I have to say that that sums up the many years of this debate. In short, it is a very vexed issue, and people fundamentally have different views about whether or not restricted breed legislation works. One of the reasons why opinion is so divided is that it is very difficult to determine the identity of a pit bull through genetic testing.
This is where I return to the comments of Hugh Wirth when he said that the pit bull was bred for dog fighting. In other words, the pit bull is a mongrel. It is not actually a defined breed, which means that when you undertake genetic testing you cannot conclusively say that the dog is a pit bull. As a consequence of that we now have a scenario where it is quite open for people to contest council rulings about whether or not a dog is a pit bull. We attempted to resolve that issue through the introduction of the restricted breed standard which gives physical classifications for pit bulls for councils to use and say, 'This dog meets a certain percentage of those physical characteristics, and therefore it is a pit bull'. Fundamentally the pit bull is not a breed; it is a dog that has been bred to have particular physical characteristics of various other breeds, and it has been bred specifically with the purpose of fighting. It is for that reason I firmly believe the pit bull does not have a place in Victoria and should not have a place in Victoria, because it has been bred for a very, very specific purpose.
I note that a number of members in the house today have talked about the merits of responsible dog ownership versus restricted breed legislation and the difficulties in finding the balance, because from many people's perspectives it is often the owner and not the dog that is at fault. I think in many cases there is a lot of truth in that, but I have to say that when it comes to pit bulls I do not believe it is about the owner. I believe the dog has inherent characteristics for which it is bred which are about fighting and attacking. We do not need to see any more lives lost in this state as a result of those dogs being on the loose.
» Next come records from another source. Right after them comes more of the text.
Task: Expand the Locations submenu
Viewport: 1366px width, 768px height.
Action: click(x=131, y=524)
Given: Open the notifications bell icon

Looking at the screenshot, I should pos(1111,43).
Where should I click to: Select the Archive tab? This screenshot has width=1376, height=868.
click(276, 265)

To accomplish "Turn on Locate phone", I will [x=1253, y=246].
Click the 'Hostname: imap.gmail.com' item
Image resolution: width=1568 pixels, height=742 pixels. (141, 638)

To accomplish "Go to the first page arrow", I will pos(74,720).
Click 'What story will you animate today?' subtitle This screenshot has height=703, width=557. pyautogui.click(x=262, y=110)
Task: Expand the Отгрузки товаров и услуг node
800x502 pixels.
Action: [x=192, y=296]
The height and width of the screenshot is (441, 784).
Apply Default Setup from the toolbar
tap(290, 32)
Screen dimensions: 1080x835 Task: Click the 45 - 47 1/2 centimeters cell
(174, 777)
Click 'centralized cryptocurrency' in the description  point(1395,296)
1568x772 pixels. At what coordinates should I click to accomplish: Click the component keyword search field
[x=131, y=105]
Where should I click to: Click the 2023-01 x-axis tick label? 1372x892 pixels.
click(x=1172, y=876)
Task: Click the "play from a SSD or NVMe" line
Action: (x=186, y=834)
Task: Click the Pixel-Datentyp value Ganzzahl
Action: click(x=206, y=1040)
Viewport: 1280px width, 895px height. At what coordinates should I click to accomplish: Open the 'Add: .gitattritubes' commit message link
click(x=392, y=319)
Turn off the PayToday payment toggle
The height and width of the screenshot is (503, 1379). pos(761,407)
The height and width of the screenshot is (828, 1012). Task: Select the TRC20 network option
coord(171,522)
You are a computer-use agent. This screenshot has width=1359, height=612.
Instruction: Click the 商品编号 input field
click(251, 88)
I do appreciate the difficulties the government is trying to resolve. The committee recommended this change to legislation to enable councils to overcome what has presented them with significant difficulties in terms of being dragged to VCAT and the cost burden on ratepayers and the like. At the end of the day I think when it comes to these dogs, as Hugh Wirth said, they should not have been allowed into the country. We now need to make sure that this legislation is enforced properly so that the standards which still exist around the keeping of these dogs are properly policed and properly maintained to ensure we do not see any more tragic loss of life. With those comments, the opposition is not opposing this bill, but I do put on the record that I think this legislation needs to be dealt with very carefully. It is not a joke. I appreciate that dogs can be a fertile field for jokes, but this legislation really is very important, and it is important to make sure we get that balance right.